*** Opening of Stored data ***

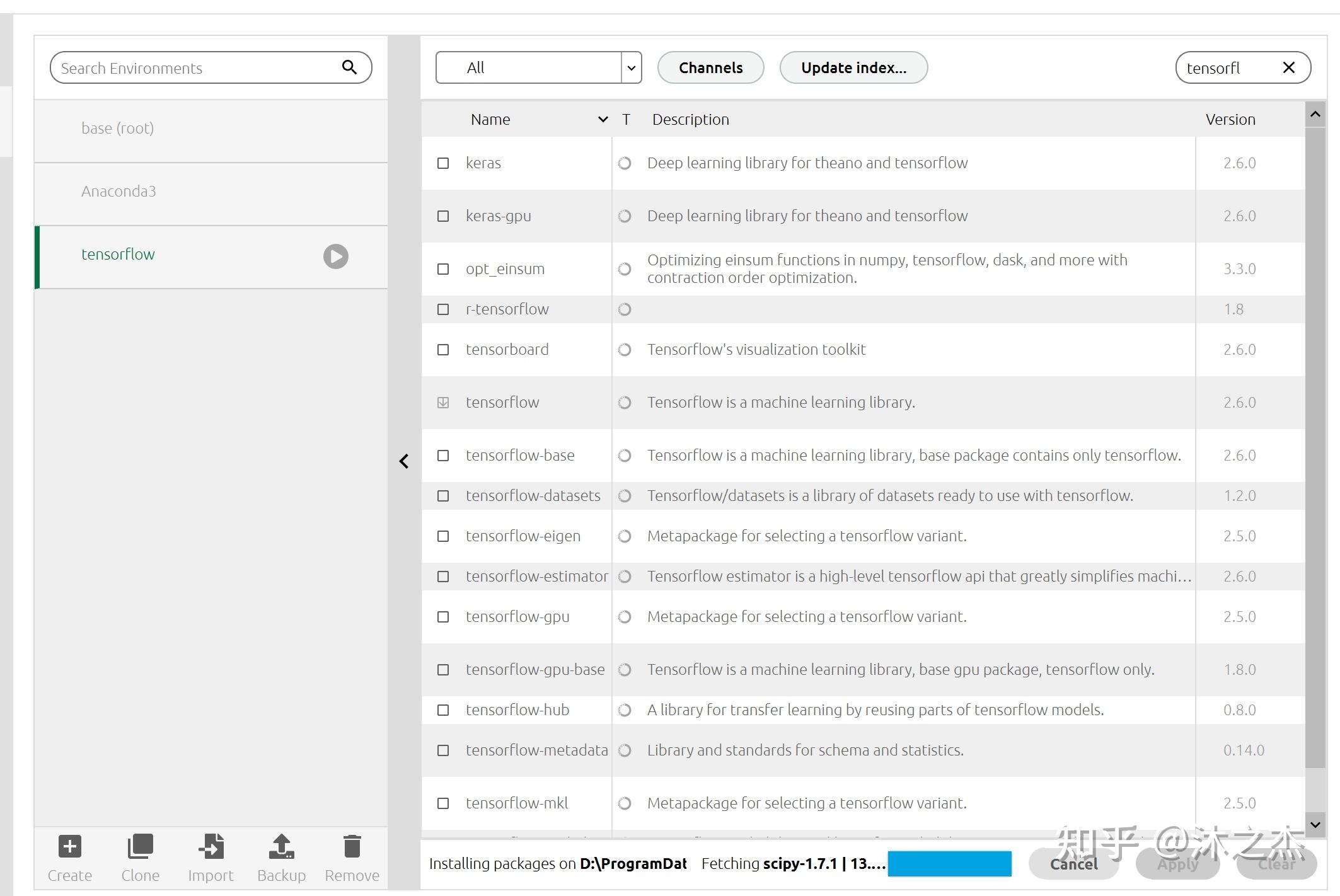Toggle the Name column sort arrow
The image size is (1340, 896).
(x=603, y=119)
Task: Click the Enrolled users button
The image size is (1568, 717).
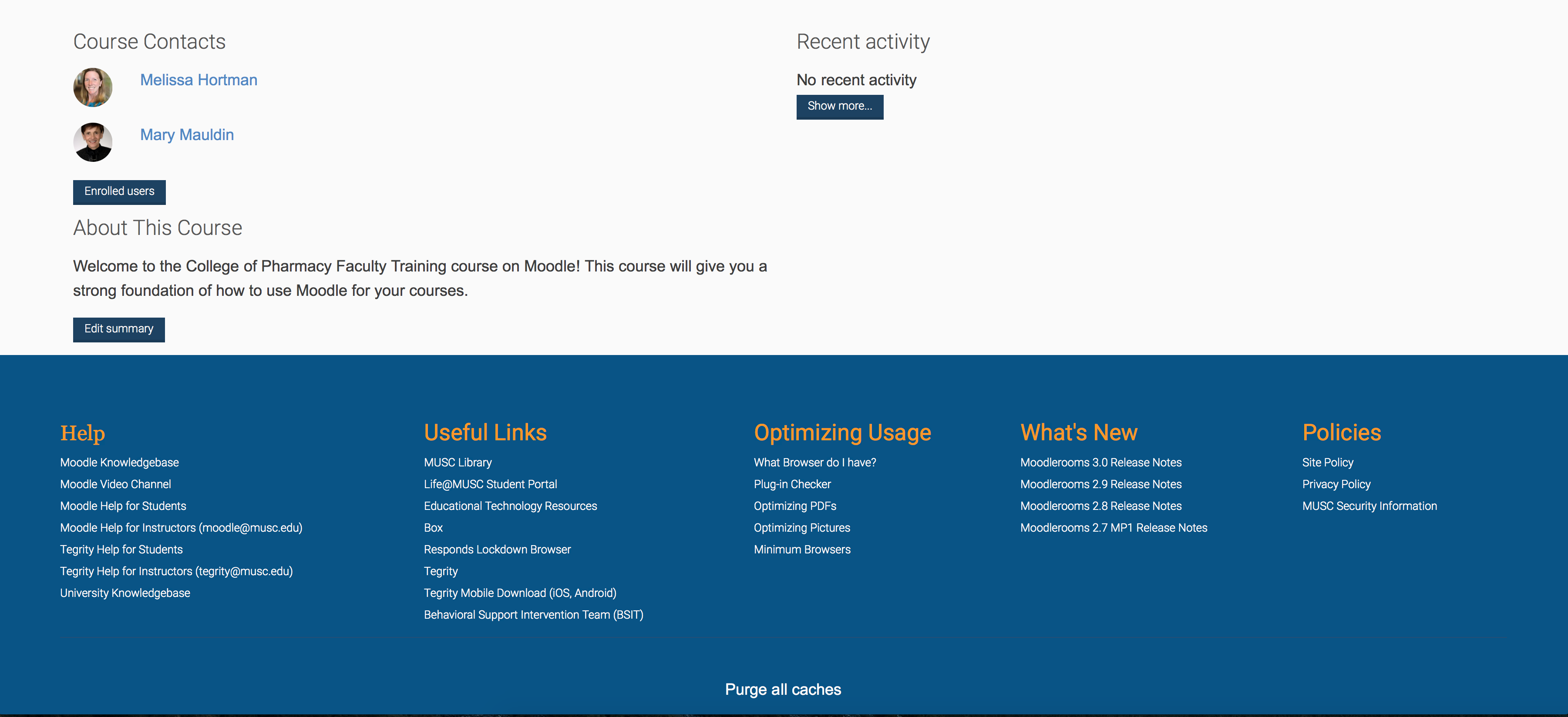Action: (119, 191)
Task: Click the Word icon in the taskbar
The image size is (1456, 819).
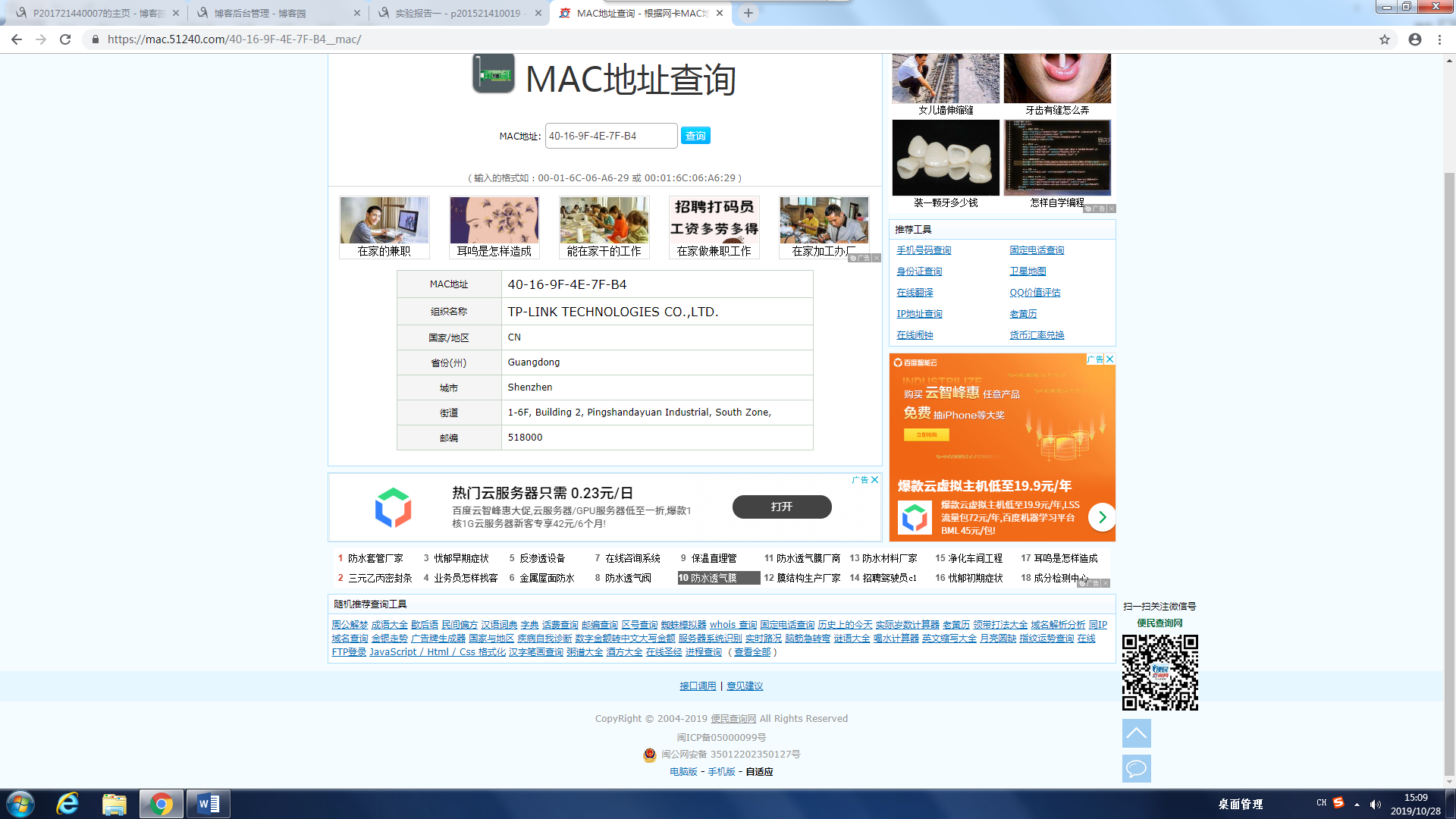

*** Close of Stored data ***

-- Work order --
Exact text is required for the lines from the one with "Task: Click the Enrolled users button" through the last line of the entries, both included. Omit pictures.

-- Answer to the exercise --
Task: Click the Enrolled users button
The image size is (1568, 717).
Action: (119, 191)
Task: Click the Word icon in the taskbar
The image size is (1456, 819).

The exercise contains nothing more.